Reproduce, unchanged, every line of the rows below from the one containing "Given: Expand Inventory & shipping submenu" through the final line, with both ends included.
** START Data shown **
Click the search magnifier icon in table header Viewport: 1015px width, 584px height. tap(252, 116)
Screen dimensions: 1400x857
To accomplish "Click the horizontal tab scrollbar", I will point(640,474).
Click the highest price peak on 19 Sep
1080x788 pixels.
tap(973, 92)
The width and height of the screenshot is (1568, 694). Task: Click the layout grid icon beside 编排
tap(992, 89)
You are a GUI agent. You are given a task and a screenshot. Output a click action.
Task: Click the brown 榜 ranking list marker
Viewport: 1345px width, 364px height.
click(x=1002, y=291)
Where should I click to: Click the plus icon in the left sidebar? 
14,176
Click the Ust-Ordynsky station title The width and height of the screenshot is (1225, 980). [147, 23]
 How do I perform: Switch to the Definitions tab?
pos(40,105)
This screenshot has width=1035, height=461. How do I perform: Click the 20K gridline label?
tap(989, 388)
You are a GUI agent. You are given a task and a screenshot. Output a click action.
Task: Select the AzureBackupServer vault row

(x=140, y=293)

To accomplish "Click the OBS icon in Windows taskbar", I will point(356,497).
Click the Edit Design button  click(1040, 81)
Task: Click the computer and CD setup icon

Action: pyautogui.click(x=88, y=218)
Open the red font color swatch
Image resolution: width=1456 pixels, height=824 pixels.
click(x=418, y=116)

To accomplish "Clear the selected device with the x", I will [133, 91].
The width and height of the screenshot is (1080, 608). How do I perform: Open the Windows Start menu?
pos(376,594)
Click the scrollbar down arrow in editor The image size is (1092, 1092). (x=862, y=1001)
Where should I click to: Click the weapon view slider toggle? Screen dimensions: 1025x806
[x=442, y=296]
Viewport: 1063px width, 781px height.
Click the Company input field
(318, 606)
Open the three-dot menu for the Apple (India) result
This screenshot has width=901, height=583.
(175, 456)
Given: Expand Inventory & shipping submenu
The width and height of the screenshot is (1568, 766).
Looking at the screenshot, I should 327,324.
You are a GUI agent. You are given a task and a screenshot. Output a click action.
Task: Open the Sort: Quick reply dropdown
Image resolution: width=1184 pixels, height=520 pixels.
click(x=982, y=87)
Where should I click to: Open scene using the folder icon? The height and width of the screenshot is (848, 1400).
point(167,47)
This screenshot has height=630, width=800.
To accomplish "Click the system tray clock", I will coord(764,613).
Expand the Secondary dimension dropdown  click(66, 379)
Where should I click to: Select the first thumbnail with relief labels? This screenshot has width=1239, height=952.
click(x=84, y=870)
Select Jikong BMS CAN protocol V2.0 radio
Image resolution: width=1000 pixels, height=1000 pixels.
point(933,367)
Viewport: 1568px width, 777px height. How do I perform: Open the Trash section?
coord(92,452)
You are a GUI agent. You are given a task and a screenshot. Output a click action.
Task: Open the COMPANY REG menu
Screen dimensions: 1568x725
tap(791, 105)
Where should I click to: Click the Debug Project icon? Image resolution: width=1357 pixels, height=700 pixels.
** END Data shown **
• [Solution to the exercise]
Given: Expand Inventory & shipping submenu
The width and height of the screenshot is (1568, 766).
Looking at the screenshot, I should 327,324.
You are a GUI agent. You are given a task and a screenshot. Output a click action.
Task: Open the Sort: Quick reply dropdown
Image resolution: width=1184 pixels, height=520 pixels.
click(x=982, y=87)
Where should I click to: Open scene using the folder icon? The height and width of the screenshot is (848, 1400).
point(167,47)
This screenshot has height=630, width=800.
To accomplish "Click the system tray clock", I will coord(764,613).
Expand the Secondary dimension dropdown  click(66, 379)
Where should I click to: Select the first thumbnail with relief labels? This screenshot has width=1239, height=952.
click(x=84, y=870)
Select Jikong BMS CAN protocol V2.0 radio
Image resolution: width=1000 pixels, height=1000 pixels.
point(933,367)
Viewport: 1568px width, 777px height. How do I perform: Open the Trash section?
coord(92,452)
You are a GUI agent. You are given a task and a screenshot. Output a click action.
Task: Open the COMPANY REG menu
Screen dimensions: 1568x725
tap(791, 105)
Where should I click to: Click the Debug Project icon? Image resolution: width=1357 pixels, height=700 pixels.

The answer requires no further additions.